Right Abstractions for Robustness and Flexibility. Defining the right abstractions was key to SDV Enterprise’s design. The system is divided into distinct modules with clear roles, inputs, and outputs, each with its own repository and release cycle for modular development and maintenance. These abstractions provide dual benefits:
- Advanced users can target specific settings and workflows.
- We can quickly and accurately pinpoint issues when they arise.
To test the effectiveness of our abstractions, we categorize every incoming issue into one of four bins:
- Issues we know exist and already have a workaround.
- Issues we know exist and are simple to fix but haven't been addressed yet.
- Issues we don’t fully understand but can debug using the stack trace.
- Issues that surprise us entirely, of which we were previously unaware.
We firmly believe that when abstractions are correct, technical debt is minimal, and most issues fall into categories 1 or 2. In practice, even issues initially in category 3, once investigated, resolve into category 1 or 2. This approach ensures SDV remains robust, maintainable, and predictable.

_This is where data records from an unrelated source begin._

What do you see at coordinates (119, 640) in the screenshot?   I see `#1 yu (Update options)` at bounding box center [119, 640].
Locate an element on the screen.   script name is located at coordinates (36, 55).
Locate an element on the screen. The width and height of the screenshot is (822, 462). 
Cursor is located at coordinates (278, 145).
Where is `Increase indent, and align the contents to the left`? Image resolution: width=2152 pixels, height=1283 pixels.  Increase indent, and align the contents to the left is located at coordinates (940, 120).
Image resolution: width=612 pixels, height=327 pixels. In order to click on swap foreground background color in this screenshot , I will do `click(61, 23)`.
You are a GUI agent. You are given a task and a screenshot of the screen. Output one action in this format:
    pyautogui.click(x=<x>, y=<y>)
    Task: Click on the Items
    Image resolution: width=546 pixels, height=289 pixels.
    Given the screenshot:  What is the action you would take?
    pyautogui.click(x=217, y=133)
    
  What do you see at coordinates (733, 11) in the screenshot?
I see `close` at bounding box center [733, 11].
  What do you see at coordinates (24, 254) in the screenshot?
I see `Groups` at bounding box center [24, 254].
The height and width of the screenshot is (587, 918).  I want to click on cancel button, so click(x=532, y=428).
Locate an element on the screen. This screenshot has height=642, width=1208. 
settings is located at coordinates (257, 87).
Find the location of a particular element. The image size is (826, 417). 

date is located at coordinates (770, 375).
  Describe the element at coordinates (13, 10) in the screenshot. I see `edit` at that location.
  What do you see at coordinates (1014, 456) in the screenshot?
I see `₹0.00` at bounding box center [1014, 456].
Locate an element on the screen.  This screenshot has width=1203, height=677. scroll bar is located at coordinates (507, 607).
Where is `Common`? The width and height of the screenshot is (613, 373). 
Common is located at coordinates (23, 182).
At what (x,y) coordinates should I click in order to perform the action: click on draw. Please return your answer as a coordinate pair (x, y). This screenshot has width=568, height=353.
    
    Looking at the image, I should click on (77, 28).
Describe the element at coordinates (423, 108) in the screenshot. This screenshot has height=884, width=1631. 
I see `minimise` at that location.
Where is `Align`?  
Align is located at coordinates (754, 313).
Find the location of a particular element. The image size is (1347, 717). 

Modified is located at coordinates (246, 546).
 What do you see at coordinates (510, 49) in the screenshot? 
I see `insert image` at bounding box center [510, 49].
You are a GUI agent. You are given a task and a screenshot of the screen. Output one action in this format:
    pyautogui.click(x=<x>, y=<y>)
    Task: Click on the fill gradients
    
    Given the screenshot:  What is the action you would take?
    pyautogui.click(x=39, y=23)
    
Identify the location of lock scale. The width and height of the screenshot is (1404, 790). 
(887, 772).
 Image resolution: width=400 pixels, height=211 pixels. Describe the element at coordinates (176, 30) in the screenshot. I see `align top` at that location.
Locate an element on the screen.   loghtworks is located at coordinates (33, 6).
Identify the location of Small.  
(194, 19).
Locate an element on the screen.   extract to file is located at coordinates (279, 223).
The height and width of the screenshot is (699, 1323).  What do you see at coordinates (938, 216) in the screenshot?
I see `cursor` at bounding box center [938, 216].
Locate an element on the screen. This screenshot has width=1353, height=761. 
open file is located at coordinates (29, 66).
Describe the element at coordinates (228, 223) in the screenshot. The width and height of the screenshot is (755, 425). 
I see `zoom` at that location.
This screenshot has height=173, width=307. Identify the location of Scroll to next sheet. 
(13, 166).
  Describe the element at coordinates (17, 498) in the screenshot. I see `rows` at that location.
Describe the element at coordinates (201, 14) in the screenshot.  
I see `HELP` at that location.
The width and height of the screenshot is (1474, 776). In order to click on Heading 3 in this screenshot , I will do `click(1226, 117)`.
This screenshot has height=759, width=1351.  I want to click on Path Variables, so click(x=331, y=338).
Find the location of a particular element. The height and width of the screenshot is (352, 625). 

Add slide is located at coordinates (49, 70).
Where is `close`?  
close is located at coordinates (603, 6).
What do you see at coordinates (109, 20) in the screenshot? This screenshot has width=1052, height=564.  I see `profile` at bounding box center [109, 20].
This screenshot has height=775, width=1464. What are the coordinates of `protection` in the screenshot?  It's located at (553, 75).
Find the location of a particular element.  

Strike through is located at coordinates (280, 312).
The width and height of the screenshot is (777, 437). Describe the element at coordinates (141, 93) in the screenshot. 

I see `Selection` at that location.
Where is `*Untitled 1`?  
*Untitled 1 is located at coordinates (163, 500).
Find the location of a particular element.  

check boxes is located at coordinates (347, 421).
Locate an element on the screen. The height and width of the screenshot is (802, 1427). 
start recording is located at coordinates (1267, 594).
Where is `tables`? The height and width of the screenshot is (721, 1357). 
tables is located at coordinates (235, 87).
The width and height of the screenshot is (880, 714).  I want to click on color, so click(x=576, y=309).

Rigorous Testing for Reliable AI Software. Testing a software product that lets users build AI models—especially generative models—requires a specialized test bench. SDV undergoes multiple levels of testing, including 10+ automated regression bots. Because the software is probabilistic and must handle diverse datasets, extensive tests run at every merge, release, and monthly. These evaluate the full workflow—from preprocessing to sampling—measuring quality via the synthetic data produced, ensuring robust results across datasets.
Open Core: Battle-Tested and Enterprise-Ready. Our commercial version is built on an open core battle-tested by thousands of users, giving us insight into the correctness of our abstractions and exposing the software to enterprise-like datasets. While we never access the data itself, feedback from issues encountered provides valuable insight, helping the product achieve unmatched maturity. With more than 10,000 community contributions in testing, deploying SDV and reporting back any issues, this foundation ensures most customer-reported issues fall into categories 1 or 2, keeping the software robust and reliable in real-world enterprise environments.
Simulated Data: Safe and Effective Testing. We’ve developed innovative ways to simulate customer data for testing and debugging. If customers share metadata, our system generates simulated data that mirrors the structure and relationships of their real data, allowing us to test the product as if it were operating on the actual dataset. Since metadata—containing only column names and relationships—is non-sensitive, it can also be anonymized. Even anonymized metadata is enough to reproduce issues and debug effectively, ensuring privacy while maintaining robust testing.